Iran is being weakened from inside, but it is united in the face of an external threat. A 2018 report by the Centre for Strategic and International Studies said that while much of Iran’s weapons are obsolete, its ballistic and cruise missiles and air defense systems remains strong. The country still has a strong military, is battle hardened with years of experience and rides high on its national identity.
None of America’s Middle Eastern allies would want to be in the line of fire, even if what they had wished for — US action against Iran — was to be granted. Moreover, with Jared Kushner’s peace plan for the Middle East already being called a flop, Israel will be challenged with another bout of agitation amongst the Palestinians, while protests have already broken out in many parts of the Arab world.
Therefore, calls for negotiations keep alternating with threats from all sides. The UAE’s exuberant Minister of state for foreign affairs Anwar Gargash tweeted on June 23 after Iran’s drone attacks that “Tensions in the Gulf can only be addressed politically”, and the crisis in the Gulf region “requires collective attention, primarily to de-escalate and to find political solutions through dialogue and negotiations” and “Regional voices [are] important to achieve sustainable solutions”.
The following day Saudi minister of state for foreign affairs Adel al-Jubeir in an interview to Le Monde newspaper said the kingdom was committed to working with its allies to stop Iran’s “aggressive” behavior, but said Riyadh did not want to go to war with it. But it warned of “very very strong reaction” in case Tehran did go ahead and disrupt shipping lanes by closing the Strait of Hormuz. More than 50 percent of the crude exported by Saudi Arabia, UAE, Iraq and Kuwait pass through these straits. Gulf states like Qatar and Oman have not joined in the chorus for rescinding the JCPOA and the Gulf Cooperation Council (GCC) stands divided on the issue.
Trump also wants to avoid war — embarking on the path of even harsher sanctions and building up a coalition to guard the Strait of Hormuz — as he seeks reelection, wants to keep oil prices down, and finds an honorable exit for US troops from Afghanistan where special envoy Zalmay Khalilzad will be embarking on the seventh round of talks with the Taliban, with other troops bogged down in Iraq. The American public does not have much appetite for war either, precisely the very factor that stopped Obama from following through with his “red lines” in Syria.

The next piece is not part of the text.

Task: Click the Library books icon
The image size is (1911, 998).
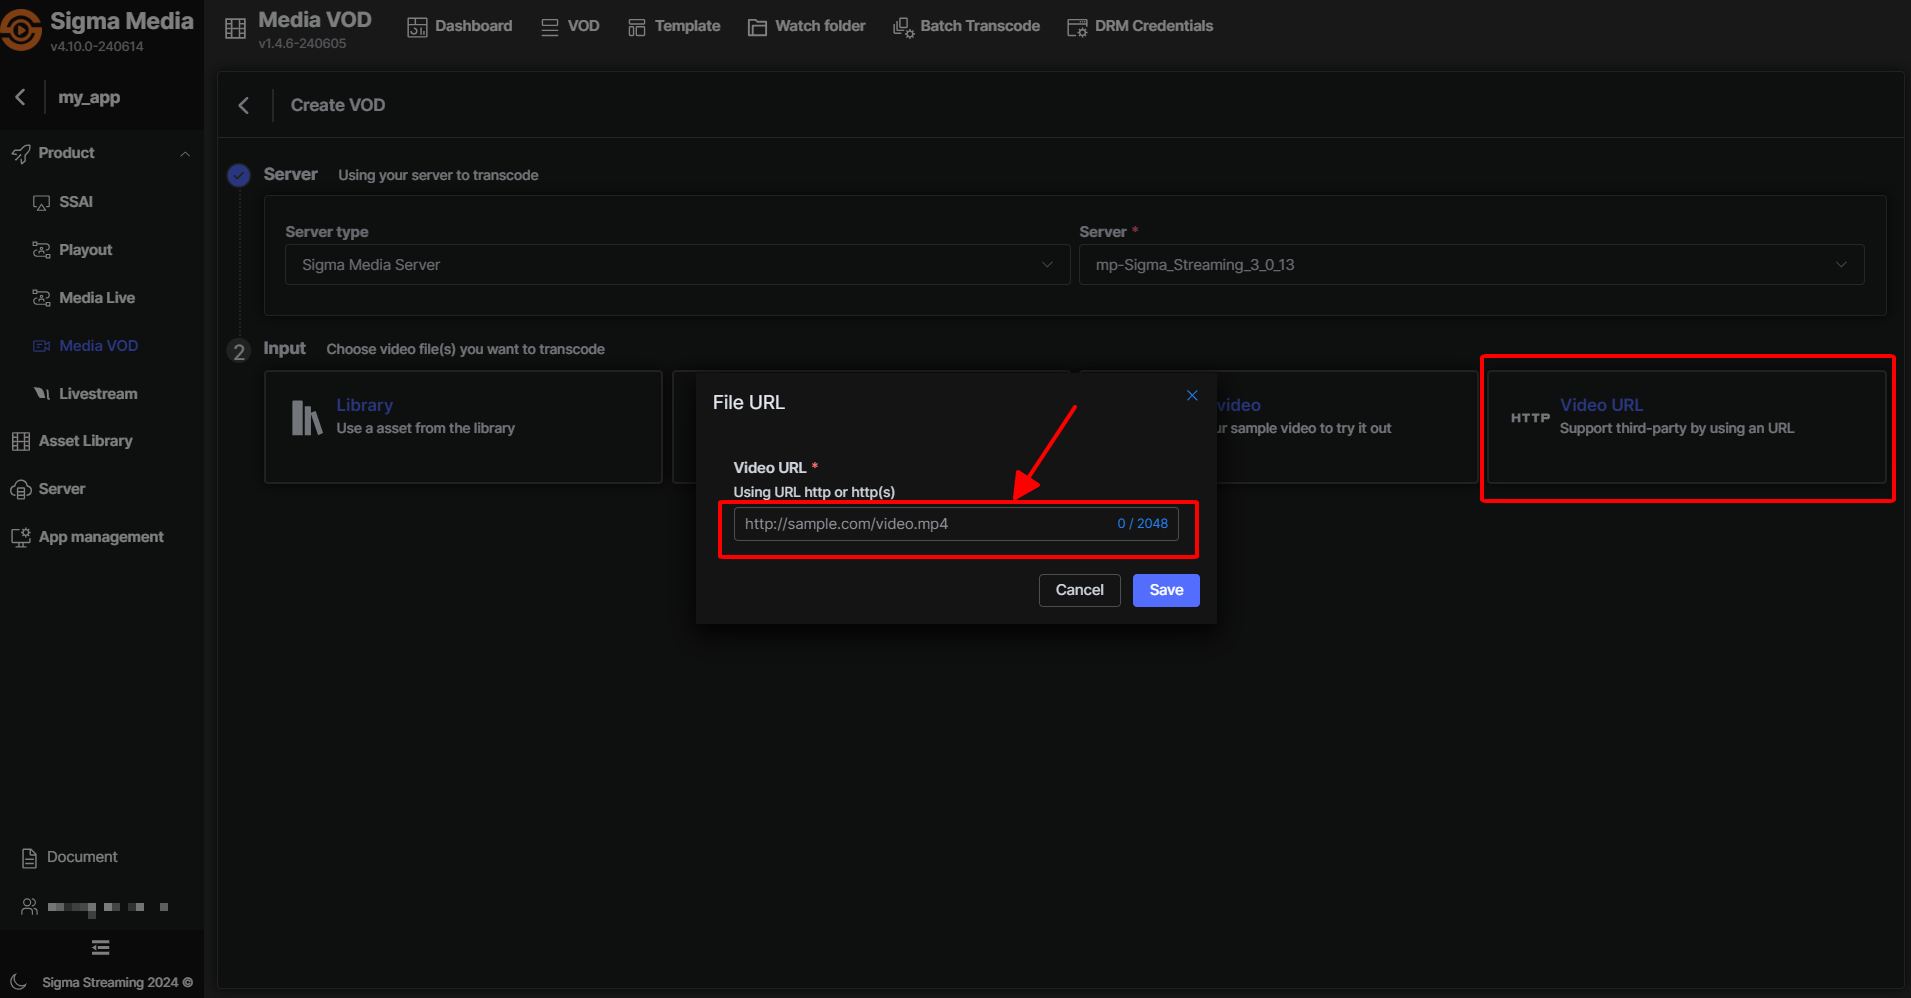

Iran, for all its bravado, also does not want war. The earlier sanctions have hurt its economy and the regime of the ayatollahs is under internal pressure. The recent sanctions have been squeezing it too as renewed sanctions had more than halved oil exports to one million barrels per day from a peak of 2.8 million in 2018. On June 24, Iran’s foreign ministry spokesman Abbas Mousavi was quoted by Iranian news agency as saying, “We welcome diffusion of tensions in the region. We do not want rise of tensions.”
No doubt all in the Middle East would rather have the proverbial good neighbors. The fresh set of sanctions targeting the Supreme Leader and his office and its circle will no doubt seriously weaken the regime. Yet it would be better than the cost of war for all. Iran would now truly be in the camp with the Russians and the Chinese.